> Given data

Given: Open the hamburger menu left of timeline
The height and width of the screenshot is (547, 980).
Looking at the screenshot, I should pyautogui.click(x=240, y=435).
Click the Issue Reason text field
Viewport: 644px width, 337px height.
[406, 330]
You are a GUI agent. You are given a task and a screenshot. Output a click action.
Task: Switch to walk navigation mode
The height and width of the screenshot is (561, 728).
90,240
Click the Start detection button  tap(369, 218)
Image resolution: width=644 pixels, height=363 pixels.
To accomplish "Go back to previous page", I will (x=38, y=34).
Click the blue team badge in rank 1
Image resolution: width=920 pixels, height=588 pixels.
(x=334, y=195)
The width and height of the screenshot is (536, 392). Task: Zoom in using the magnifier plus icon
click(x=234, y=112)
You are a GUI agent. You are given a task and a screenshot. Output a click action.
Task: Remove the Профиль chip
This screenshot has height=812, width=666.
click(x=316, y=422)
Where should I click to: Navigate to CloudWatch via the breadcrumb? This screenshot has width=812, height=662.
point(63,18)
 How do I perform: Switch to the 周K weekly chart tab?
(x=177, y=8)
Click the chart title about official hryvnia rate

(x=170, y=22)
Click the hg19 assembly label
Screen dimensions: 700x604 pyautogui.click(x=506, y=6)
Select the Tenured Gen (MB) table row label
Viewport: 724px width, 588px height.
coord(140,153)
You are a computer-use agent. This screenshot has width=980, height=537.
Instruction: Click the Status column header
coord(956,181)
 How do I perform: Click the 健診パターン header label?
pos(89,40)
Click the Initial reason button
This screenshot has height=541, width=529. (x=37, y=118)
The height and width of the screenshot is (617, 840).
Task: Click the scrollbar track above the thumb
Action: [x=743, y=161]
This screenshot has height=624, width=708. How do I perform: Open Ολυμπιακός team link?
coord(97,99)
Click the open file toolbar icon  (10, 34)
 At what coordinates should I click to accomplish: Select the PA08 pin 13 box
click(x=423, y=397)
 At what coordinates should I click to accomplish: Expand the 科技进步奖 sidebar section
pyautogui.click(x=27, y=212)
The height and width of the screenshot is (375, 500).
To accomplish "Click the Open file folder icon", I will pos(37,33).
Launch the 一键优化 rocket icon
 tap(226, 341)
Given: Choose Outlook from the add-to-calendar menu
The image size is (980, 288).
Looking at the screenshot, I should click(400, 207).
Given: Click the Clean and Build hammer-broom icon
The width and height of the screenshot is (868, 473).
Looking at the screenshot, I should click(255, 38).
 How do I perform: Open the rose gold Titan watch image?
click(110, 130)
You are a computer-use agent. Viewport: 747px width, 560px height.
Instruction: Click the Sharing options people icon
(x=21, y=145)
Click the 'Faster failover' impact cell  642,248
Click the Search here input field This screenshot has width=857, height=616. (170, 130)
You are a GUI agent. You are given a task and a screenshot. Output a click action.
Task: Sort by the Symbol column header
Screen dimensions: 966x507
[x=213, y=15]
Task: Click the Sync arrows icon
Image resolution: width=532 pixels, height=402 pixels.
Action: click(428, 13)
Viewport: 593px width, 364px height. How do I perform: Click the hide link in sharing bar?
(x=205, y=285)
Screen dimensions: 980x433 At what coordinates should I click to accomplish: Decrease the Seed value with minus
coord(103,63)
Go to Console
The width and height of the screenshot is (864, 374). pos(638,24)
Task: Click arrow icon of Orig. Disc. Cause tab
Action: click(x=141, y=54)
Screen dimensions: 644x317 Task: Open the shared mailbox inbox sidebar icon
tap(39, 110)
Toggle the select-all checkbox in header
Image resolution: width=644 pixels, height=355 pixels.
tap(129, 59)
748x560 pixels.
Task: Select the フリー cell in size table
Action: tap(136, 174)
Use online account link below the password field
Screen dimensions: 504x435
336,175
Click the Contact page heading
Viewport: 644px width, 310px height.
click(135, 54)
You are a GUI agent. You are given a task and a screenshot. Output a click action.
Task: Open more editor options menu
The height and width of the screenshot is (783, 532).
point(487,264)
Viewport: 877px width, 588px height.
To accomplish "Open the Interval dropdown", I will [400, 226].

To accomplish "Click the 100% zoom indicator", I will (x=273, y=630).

> About this exercise
Pull every line with "menu" from the records.

> Solved problem
Given: Open the hamburger menu left of timeline
Given: Choose Outlook from the add-to-calendar menu
Task: Open more editor options menu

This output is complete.